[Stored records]
== Segment start ==
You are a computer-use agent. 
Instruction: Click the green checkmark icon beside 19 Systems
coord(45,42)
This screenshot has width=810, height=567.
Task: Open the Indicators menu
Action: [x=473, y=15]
== Segment end ==
◆ **EXERCISE OBJECTIVE**:
Nothing in the records may change; write them out again in full.

◆ **PROBLEM SOLUTION**:
You are a computer-use agent. 
Instruction: Click the green checkmark icon beside 19 Systems
coord(45,42)
This screenshot has width=810, height=567.
Task: Open the Indicators menu
Action: [x=473, y=15]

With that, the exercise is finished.